> _Entries supplied_:
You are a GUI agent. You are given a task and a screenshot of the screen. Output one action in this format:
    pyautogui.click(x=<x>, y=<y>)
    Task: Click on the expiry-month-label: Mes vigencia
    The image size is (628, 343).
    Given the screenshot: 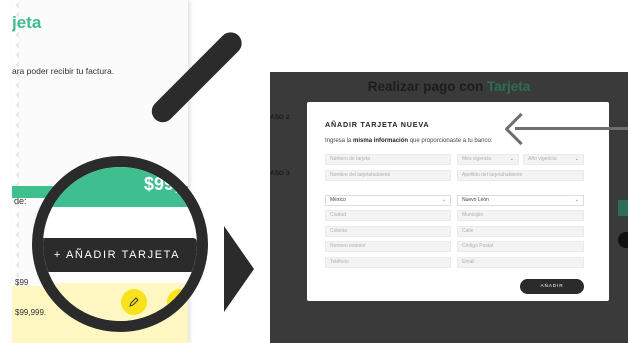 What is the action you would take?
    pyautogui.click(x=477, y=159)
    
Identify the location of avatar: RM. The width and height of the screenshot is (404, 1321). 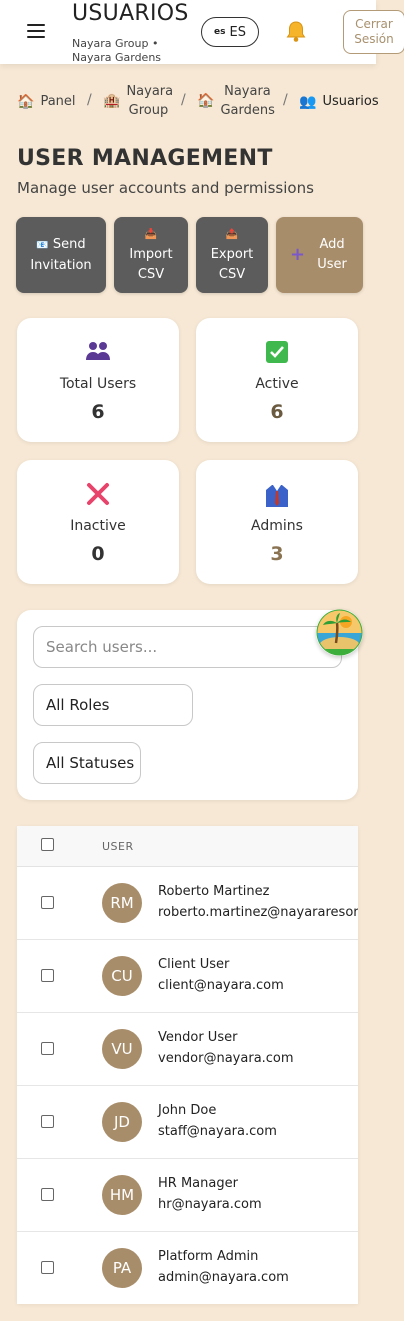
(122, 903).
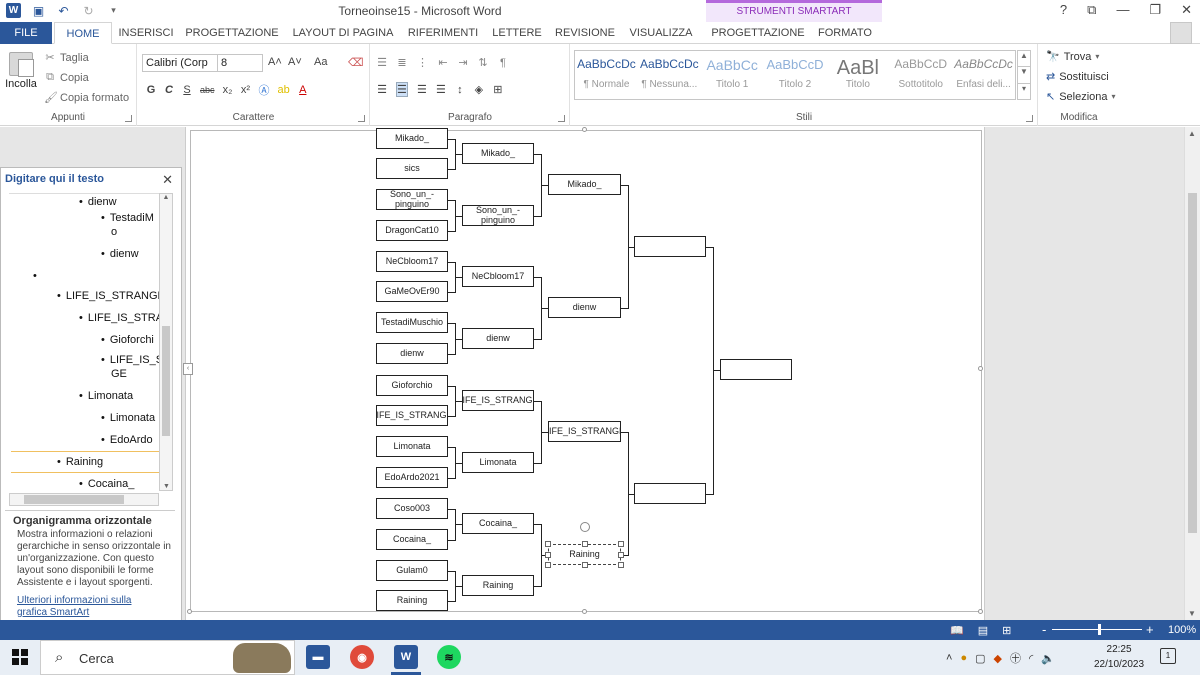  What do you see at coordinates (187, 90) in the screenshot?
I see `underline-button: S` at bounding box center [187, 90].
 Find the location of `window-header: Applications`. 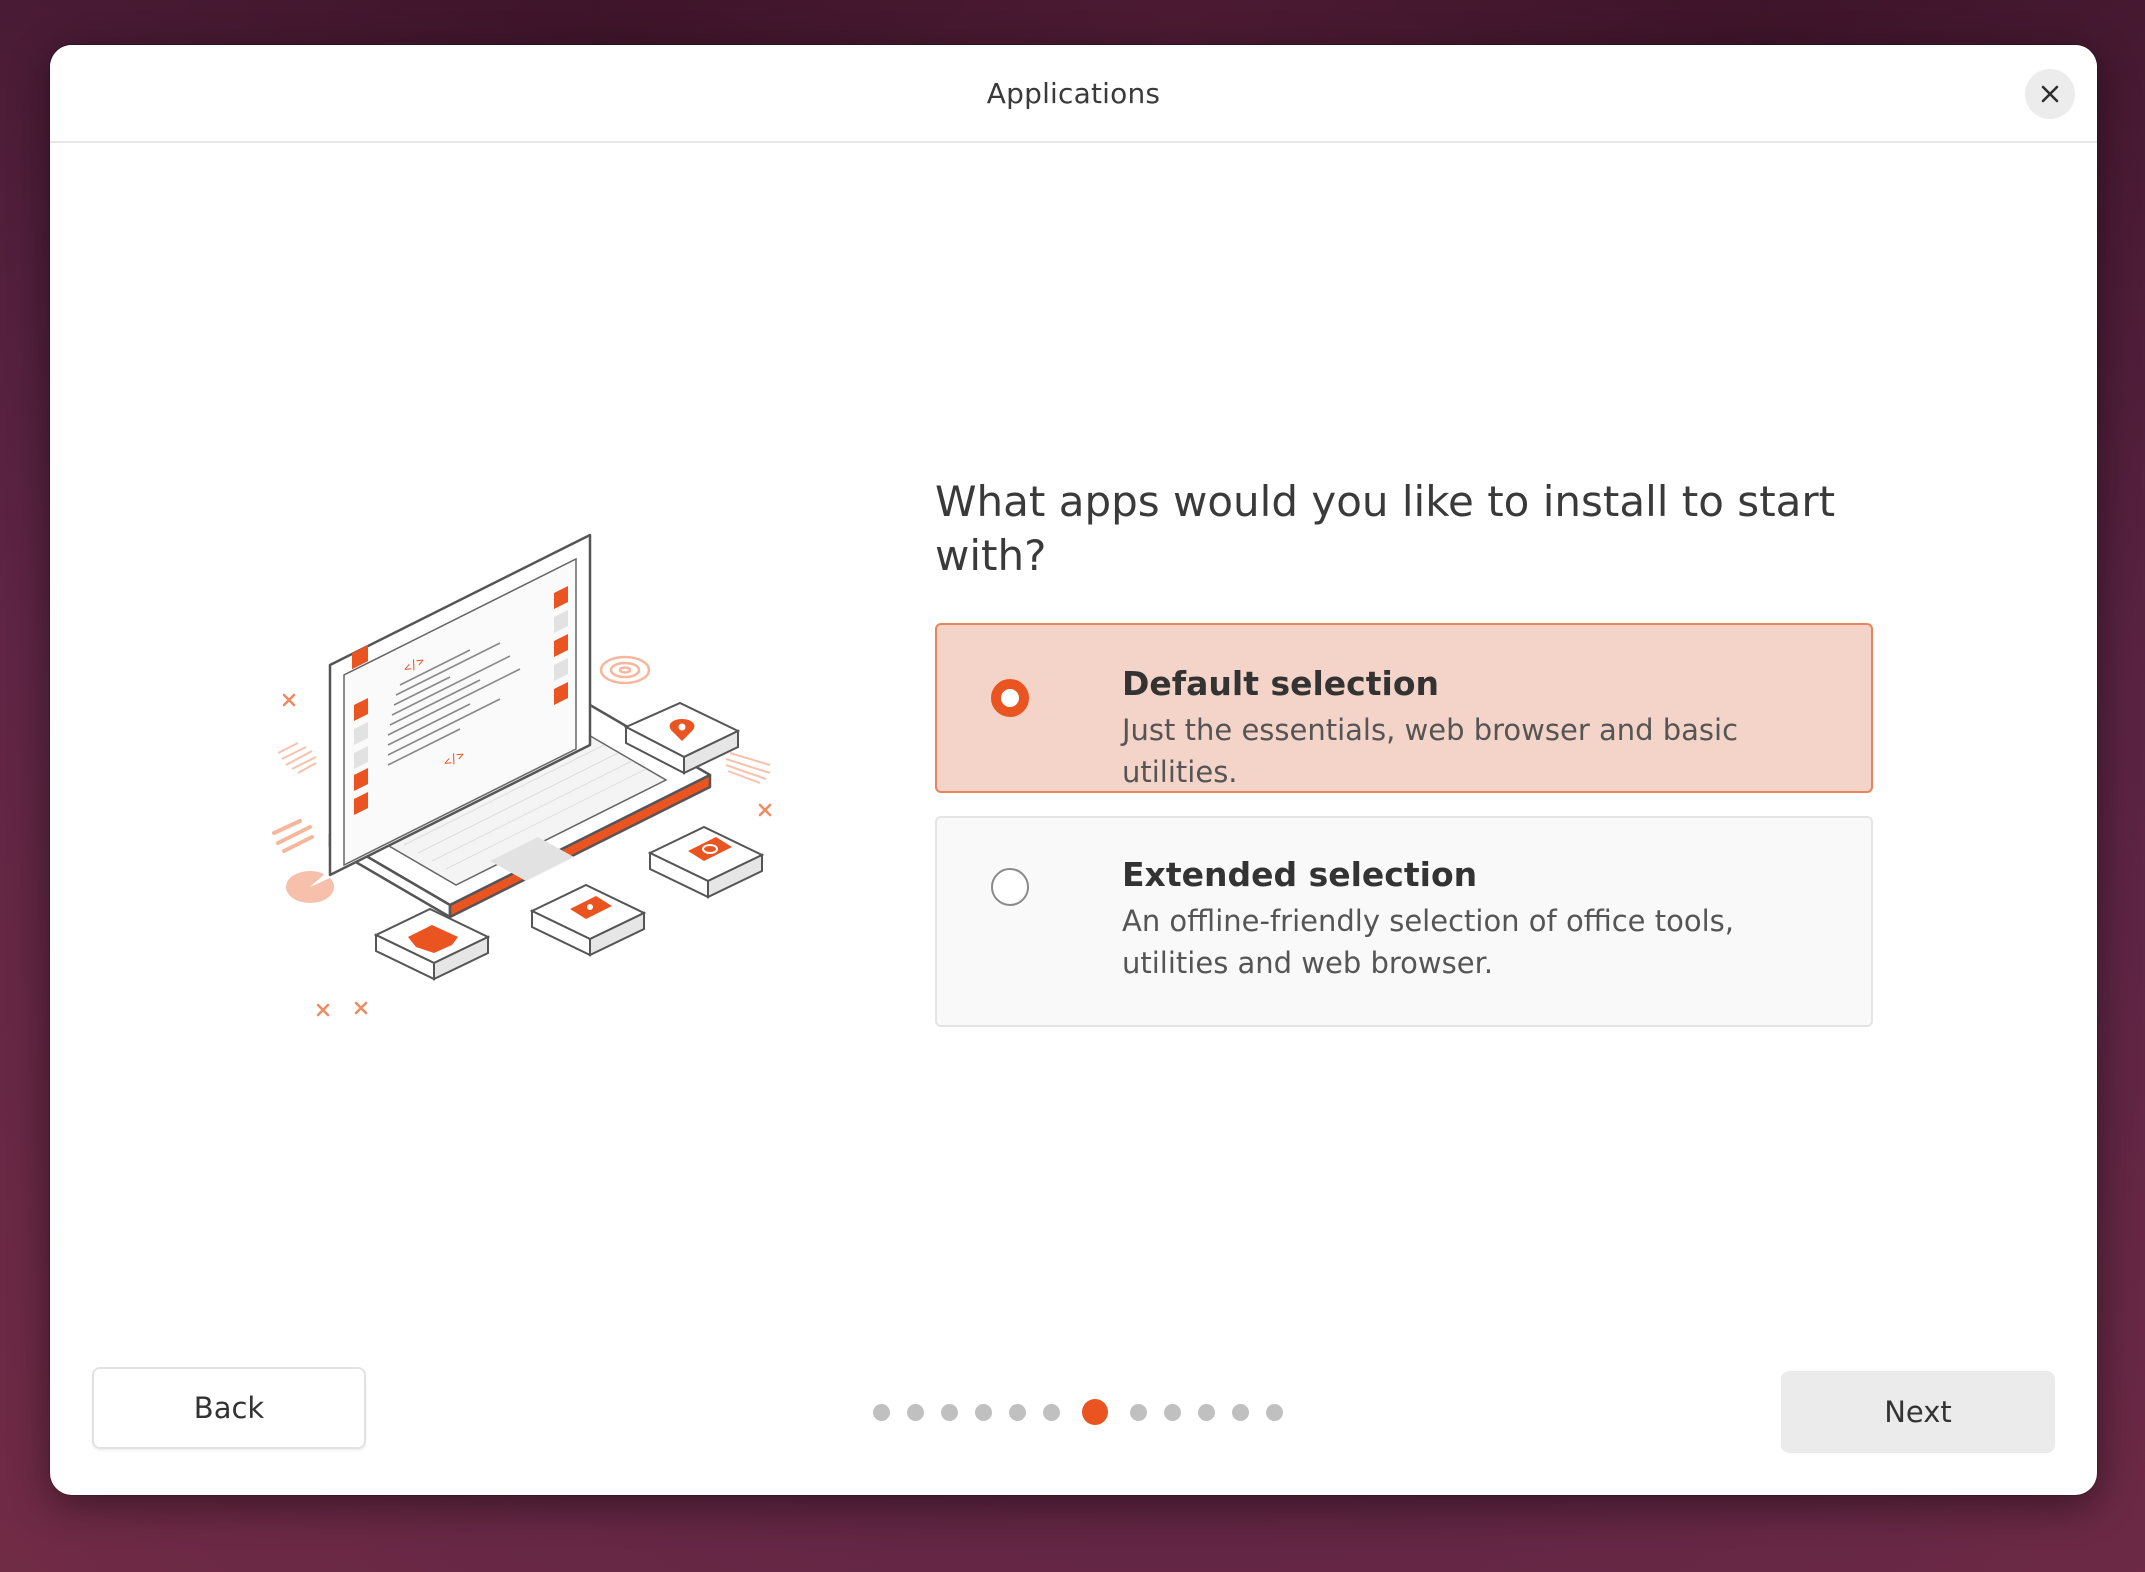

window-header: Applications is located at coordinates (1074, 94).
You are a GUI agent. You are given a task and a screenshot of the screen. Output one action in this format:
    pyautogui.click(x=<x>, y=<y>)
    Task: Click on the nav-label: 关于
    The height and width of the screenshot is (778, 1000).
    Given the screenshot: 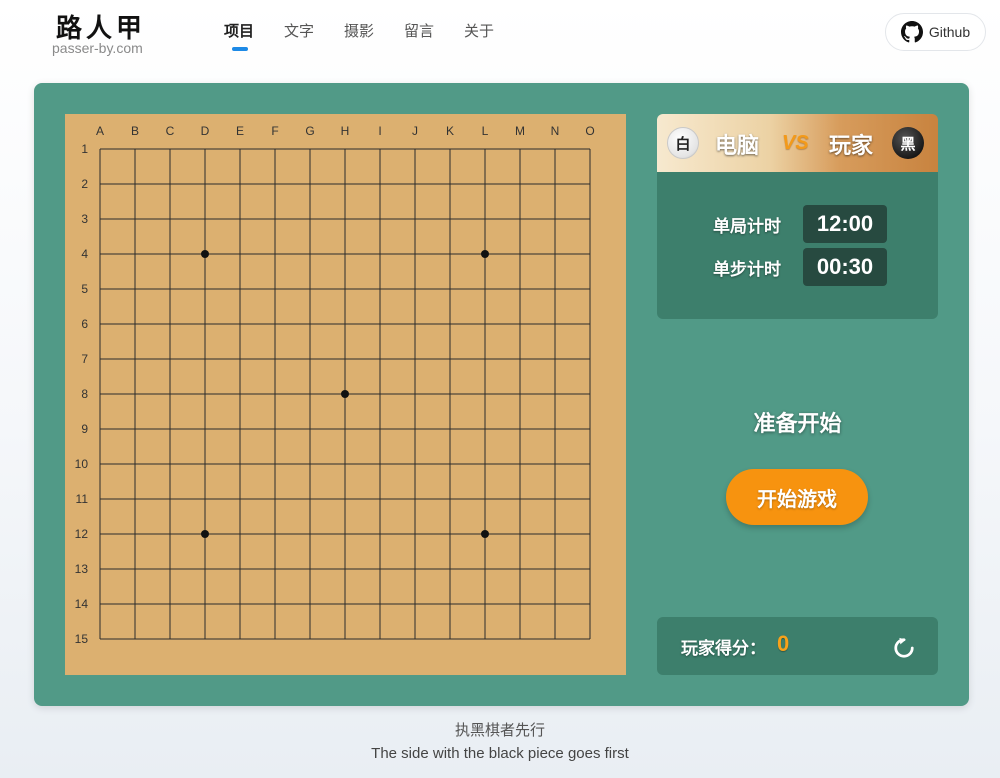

> _Your task_:
Convert the lines from the one containing "Identify the location" through the one containing "center [187, 90].", inclusive, into a numbered list, dropping any blank lines and leaving out the pictures.

> _Final answer_:
1. Identify the location of avatar: RM. The width and height of the screenshot is (404, 1321). 
2. (122, 903).
3.   What do you see at coordinates (187, 90) in the screenshot?
4. I see `underline-button: S` at bounding box center [187, 90].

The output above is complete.